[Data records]

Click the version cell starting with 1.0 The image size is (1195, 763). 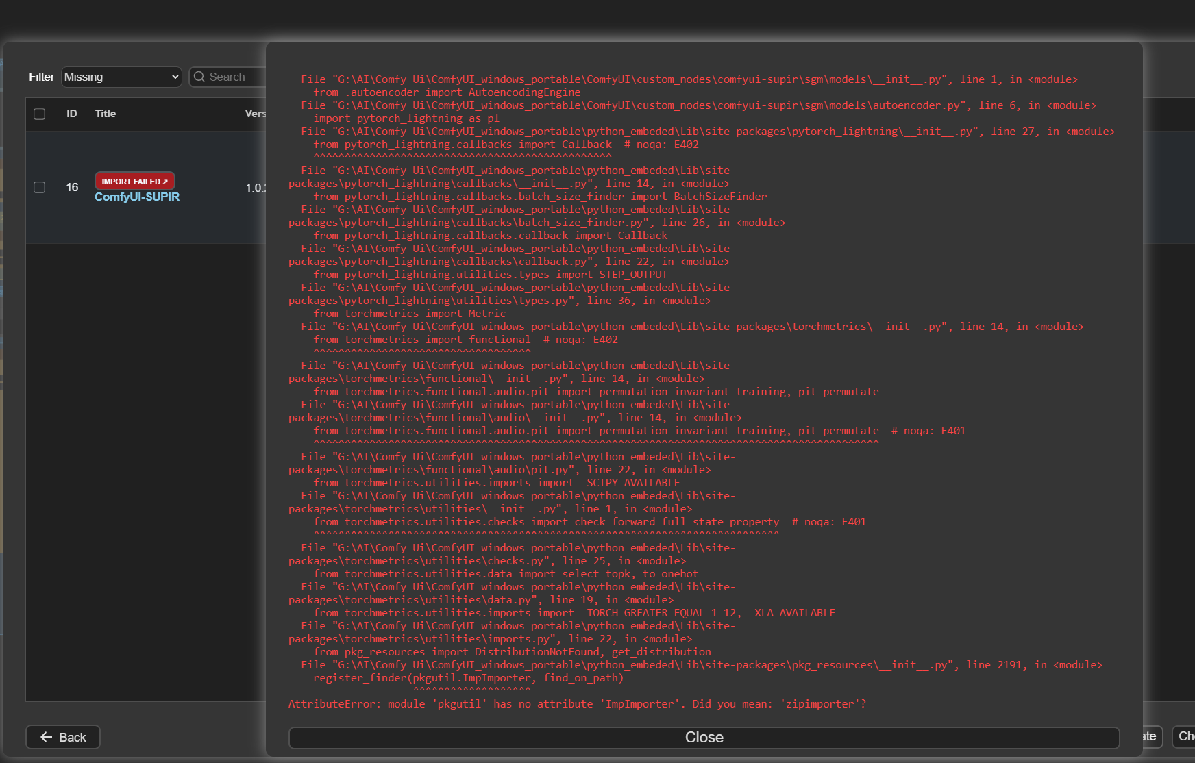(x=255, y=188)
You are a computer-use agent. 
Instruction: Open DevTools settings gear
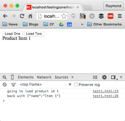tap(104, 77)
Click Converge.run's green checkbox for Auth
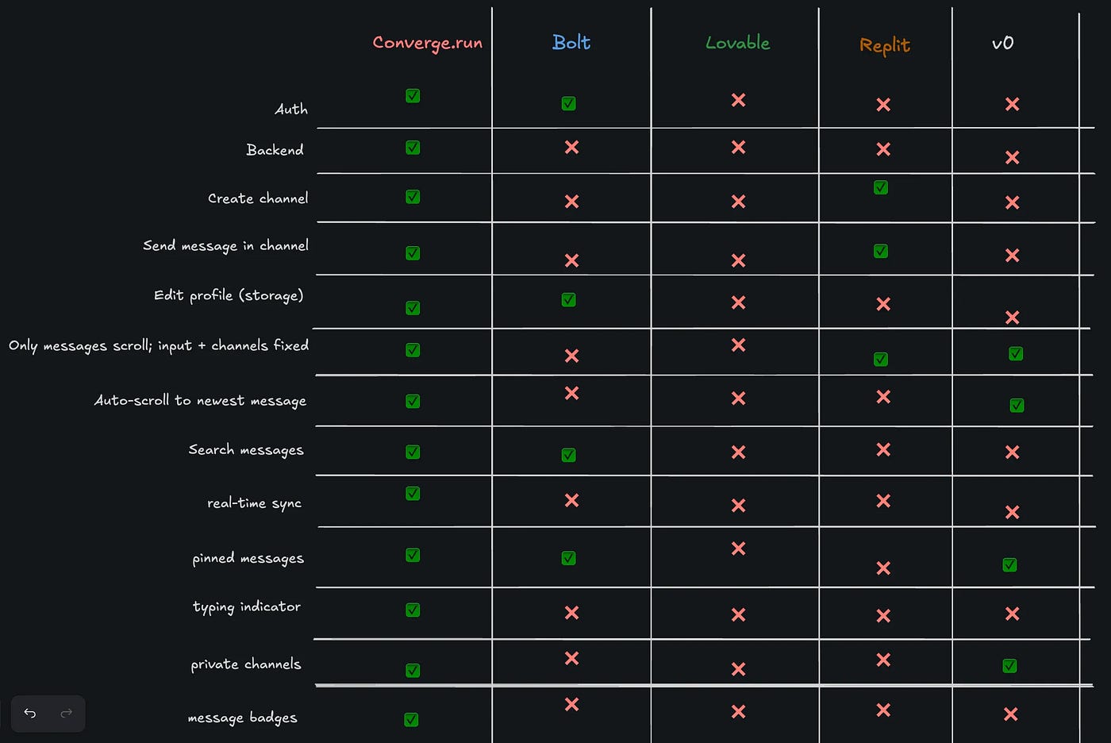1111x743 pixels. coord(413,96)
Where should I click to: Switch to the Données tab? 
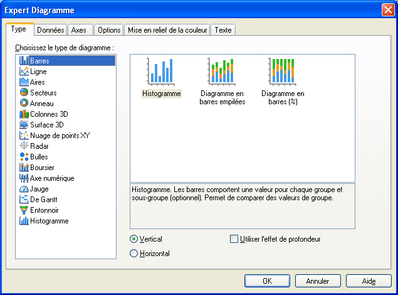point(50,30)
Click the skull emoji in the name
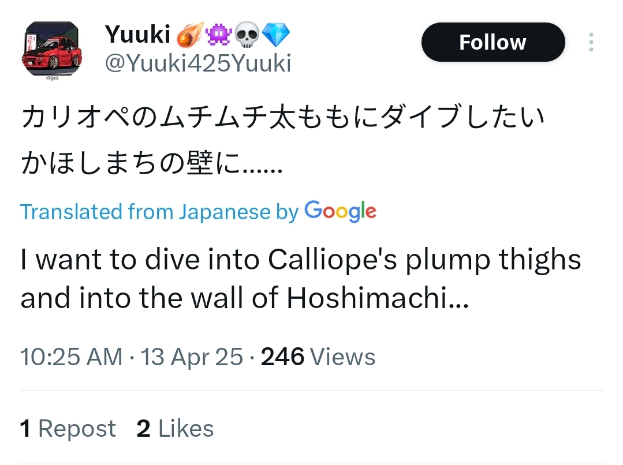The width and height of the screenshot is (623, 465). [x=247, y=36]
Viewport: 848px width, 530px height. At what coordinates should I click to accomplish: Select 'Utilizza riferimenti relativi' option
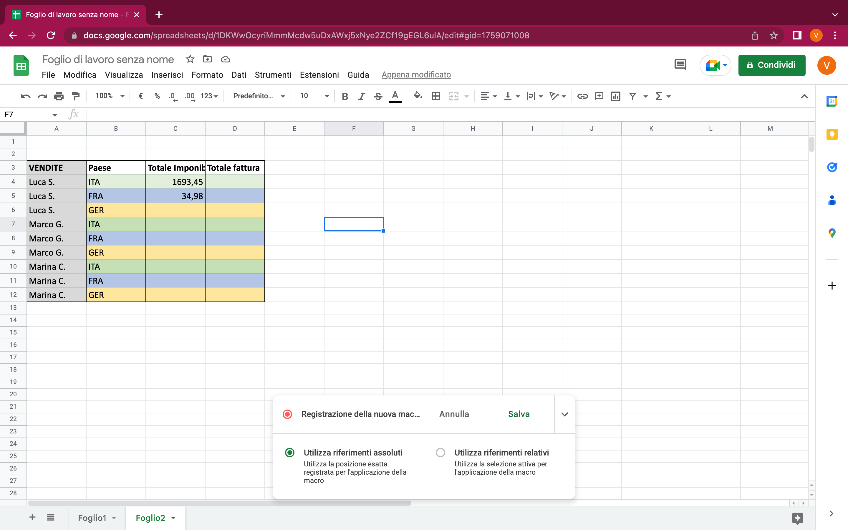(x=440, y=453)
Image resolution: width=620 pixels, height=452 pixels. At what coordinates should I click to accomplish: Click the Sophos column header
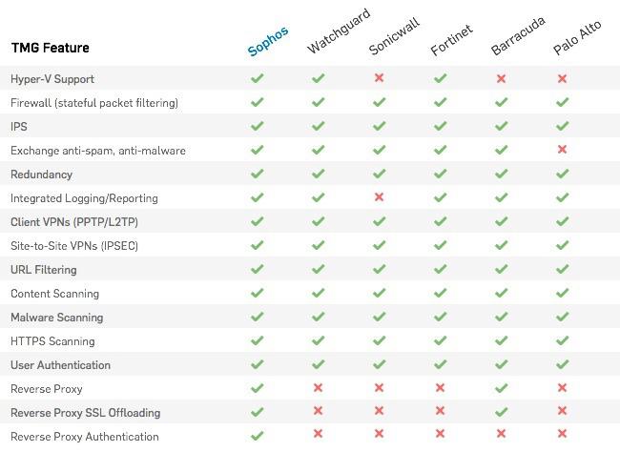point(268,42)
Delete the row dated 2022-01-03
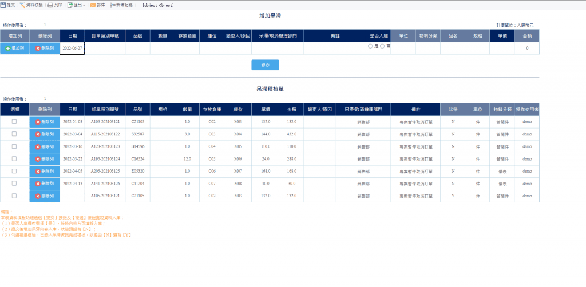Screen dimensions: 586x287 click(x=45, y=122)
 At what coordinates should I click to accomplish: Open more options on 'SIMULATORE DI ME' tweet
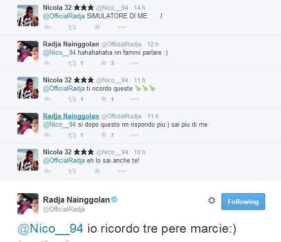(122, 27)
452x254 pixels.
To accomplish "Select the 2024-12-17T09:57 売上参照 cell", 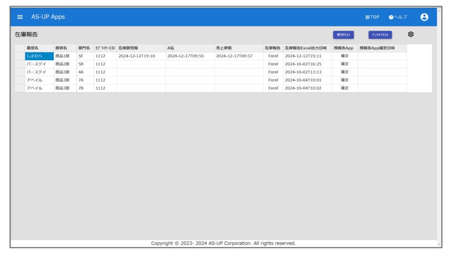I will point(234,56).
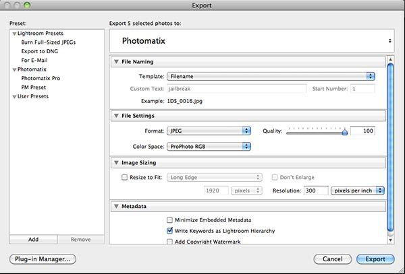Enable the Resize to Fit checkbox
This screenshot has width=405, height=274.
tap(124, 177)
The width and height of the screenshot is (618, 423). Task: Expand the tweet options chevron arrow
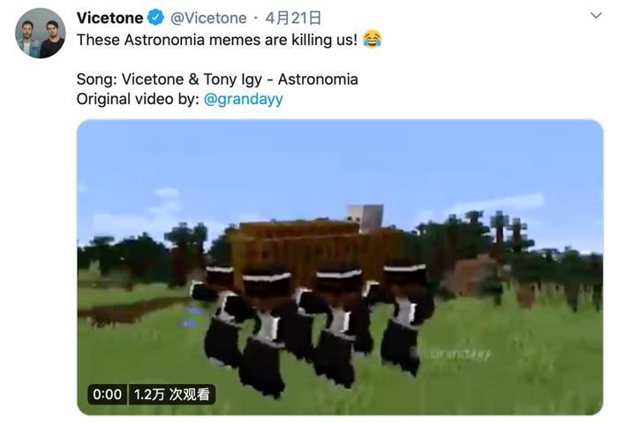pyautogui.click(x=596, y=15)
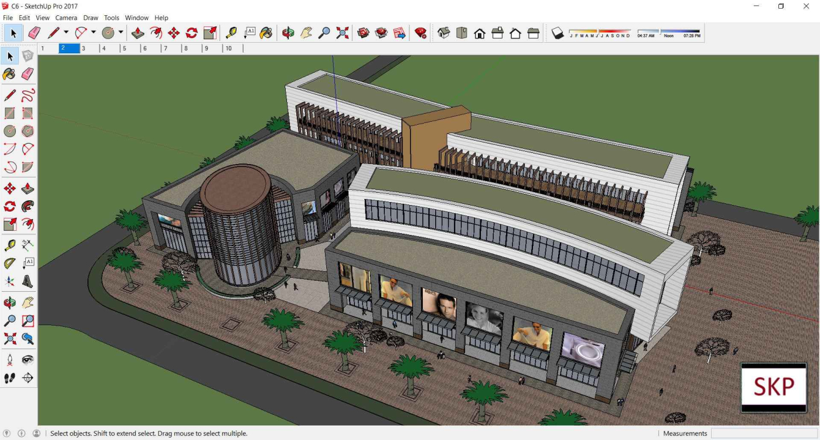Open the Arc tool dropdown arrow
Image resolution: width=820 pixels, height=440 pixels.
click(93, 33)
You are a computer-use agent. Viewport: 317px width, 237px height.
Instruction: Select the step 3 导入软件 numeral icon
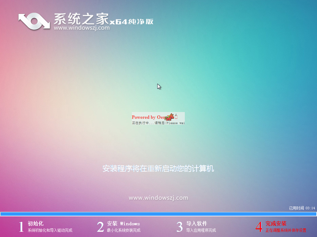179,227
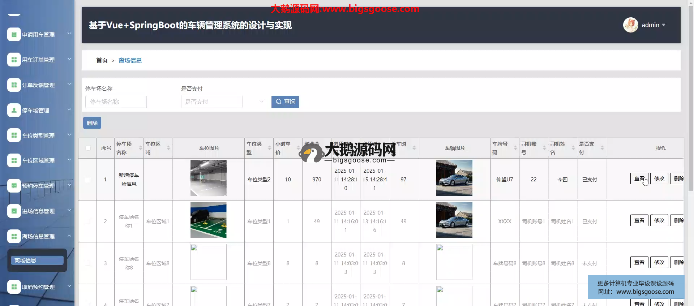The image size is (694, 306).
Task: Select the checkbox for row 2
Action: (87, 221)
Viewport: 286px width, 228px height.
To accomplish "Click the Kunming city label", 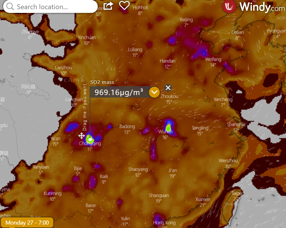I will point(52,194).
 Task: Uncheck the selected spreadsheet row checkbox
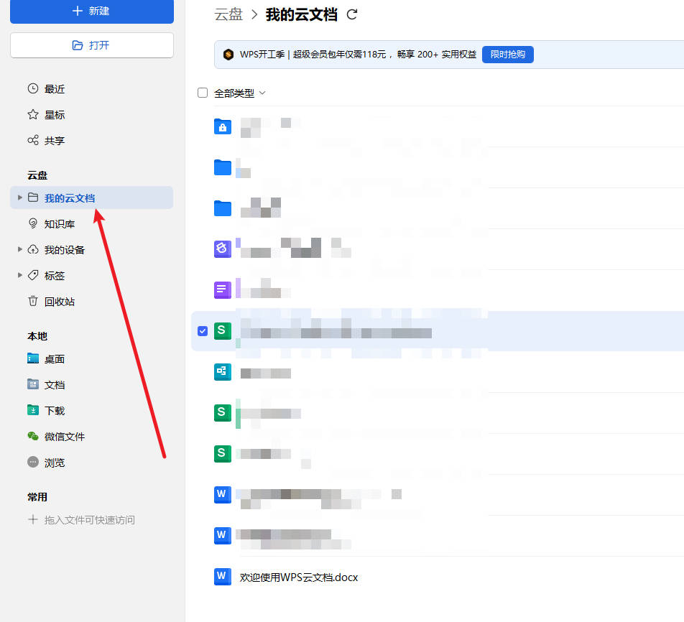click(203, 331)
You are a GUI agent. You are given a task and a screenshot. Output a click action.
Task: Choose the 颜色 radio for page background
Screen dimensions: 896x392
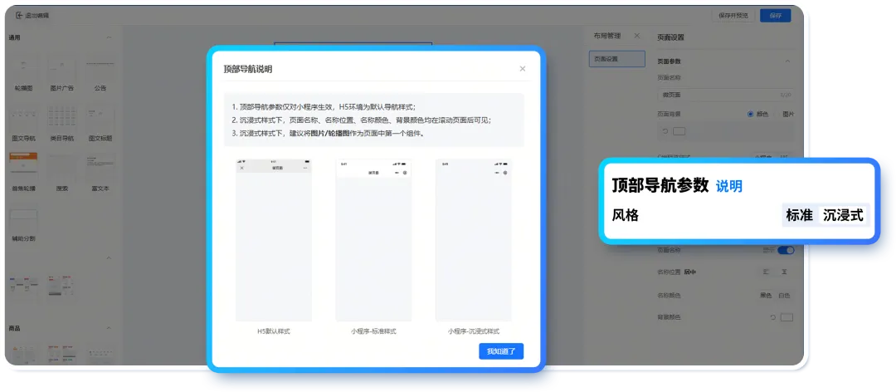pos(752,114)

### TASK STATEMENT
Could you rename "option" to "menu entry" in the data lines starting at the one containing "Viewport: 848px width, 530px" and ending at the one containing "(x=440, y=453)", writing out only those lines with everything else unchanged? Leave the pictures out of your answer.

### COMPLETE OUTPUT
Viewport: 848px width, 530px height. At what coordinates should I click to accomplish: Select 'Utilizza riferimenti relativi' menu entry
(x=440, y=453)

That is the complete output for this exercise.